Many homeowners acquire home equity loans in order to finance some of their needs such as home improvement, vacations, and even emergency expenses. But what exactly is a home equity loan and how is it similar or different from the mortgage loan. In one aspect, the home mortgage loan and the home equity loan are the same because both are secured loans. That is, the loan is secured with the home as collateral. The collateral is the borrower’s guarantee to the lender that he or she is motivated to pay off the loan. Otherwise, the collateral will be owned by the lender. If the collateral is the home, the usual recourse of the lender is to sell the home and the homeowner is evicted. With this in mind, a borrower must be prudent before taking a home equity loan and risking the loss of his home.

From other aspects, the home equity loan is different from the home mortgage loan because of the loan term, the interest rates, and the amount that can be borrowed. The loan term of mortgage loans is usually longer than home equity loans. The term of a mortgage loan can be as long as 30 years while the term of the home equity loan is between 5 to 15 years. Since the home equity loan is considered a second loan secured on the house, the interest rate is higher than that of the mortgage loan. And finally, the amount that can be loaned will differ between the mortgage loan and the home equity loan.

In the mortgage loan, the amount loaned is the value of the house being bought. This loaned amount can be reduced by the down payment made on the house. For example, the value of the house can be $150,000 and the down payment made is $20,000. This means that the mortgage loan is equivalent to the difference between the down payment and the value of the house, $130,000. The home equity loan, on the other hand, will be equal to the difference between the value of the house and the amount that the owner owed in mortgage. Thus, on the day the house is bought, the equity is roughly equivalent to the down payment.

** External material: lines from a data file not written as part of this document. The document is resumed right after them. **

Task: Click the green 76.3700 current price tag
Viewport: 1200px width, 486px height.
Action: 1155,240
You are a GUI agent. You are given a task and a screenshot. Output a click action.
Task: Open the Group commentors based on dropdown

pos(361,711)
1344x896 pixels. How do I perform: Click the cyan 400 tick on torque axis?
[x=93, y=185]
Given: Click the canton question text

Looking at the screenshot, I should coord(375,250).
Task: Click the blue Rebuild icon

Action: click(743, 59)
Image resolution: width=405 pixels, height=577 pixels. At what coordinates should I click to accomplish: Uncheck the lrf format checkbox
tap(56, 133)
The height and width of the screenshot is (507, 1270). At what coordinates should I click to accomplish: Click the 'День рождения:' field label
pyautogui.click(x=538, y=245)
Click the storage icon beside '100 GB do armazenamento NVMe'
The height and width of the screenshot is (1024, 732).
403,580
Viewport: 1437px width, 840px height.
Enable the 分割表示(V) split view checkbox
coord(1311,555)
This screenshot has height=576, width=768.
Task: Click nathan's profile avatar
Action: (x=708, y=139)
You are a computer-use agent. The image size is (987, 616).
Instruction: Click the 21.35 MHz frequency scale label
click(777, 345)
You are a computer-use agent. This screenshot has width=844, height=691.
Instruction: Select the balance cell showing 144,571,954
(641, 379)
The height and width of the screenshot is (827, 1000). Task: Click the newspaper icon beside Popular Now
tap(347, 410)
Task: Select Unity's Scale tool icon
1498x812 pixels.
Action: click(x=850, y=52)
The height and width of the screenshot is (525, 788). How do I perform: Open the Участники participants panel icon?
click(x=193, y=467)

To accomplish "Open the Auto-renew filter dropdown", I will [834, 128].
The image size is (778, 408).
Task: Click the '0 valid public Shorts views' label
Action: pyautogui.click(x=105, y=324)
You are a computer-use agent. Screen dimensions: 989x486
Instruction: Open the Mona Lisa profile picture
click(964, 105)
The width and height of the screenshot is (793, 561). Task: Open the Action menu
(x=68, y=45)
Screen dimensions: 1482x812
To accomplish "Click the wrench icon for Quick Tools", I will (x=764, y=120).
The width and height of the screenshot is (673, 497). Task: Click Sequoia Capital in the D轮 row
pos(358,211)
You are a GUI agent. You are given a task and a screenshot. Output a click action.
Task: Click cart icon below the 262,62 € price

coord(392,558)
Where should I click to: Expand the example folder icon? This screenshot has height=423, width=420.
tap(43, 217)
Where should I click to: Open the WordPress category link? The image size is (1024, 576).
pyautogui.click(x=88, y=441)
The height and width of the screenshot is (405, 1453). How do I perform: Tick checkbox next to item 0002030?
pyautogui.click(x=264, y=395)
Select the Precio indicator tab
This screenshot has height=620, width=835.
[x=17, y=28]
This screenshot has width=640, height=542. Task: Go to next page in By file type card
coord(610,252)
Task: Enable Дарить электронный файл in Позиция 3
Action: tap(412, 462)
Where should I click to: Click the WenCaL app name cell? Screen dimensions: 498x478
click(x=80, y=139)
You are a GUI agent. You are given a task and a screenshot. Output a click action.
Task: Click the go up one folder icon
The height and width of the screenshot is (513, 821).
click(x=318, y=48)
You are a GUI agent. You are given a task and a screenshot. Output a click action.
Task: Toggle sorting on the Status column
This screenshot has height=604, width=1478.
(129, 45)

As years pass, the value of the house will appreciate and it may now be equivalent to $250,000. At the same time, the homeowner may have faithfully paid the monthly mortgage bills and has reduced the principal mortgage loan by $25,000. This means that the remaining mortgage loan is only $105,000. The difference between the mortgage balance and the present value of the house ($250,000 - $105,000) is the equity of the house ($145,000). The homeowner can get a home equity loan for as much as this amount.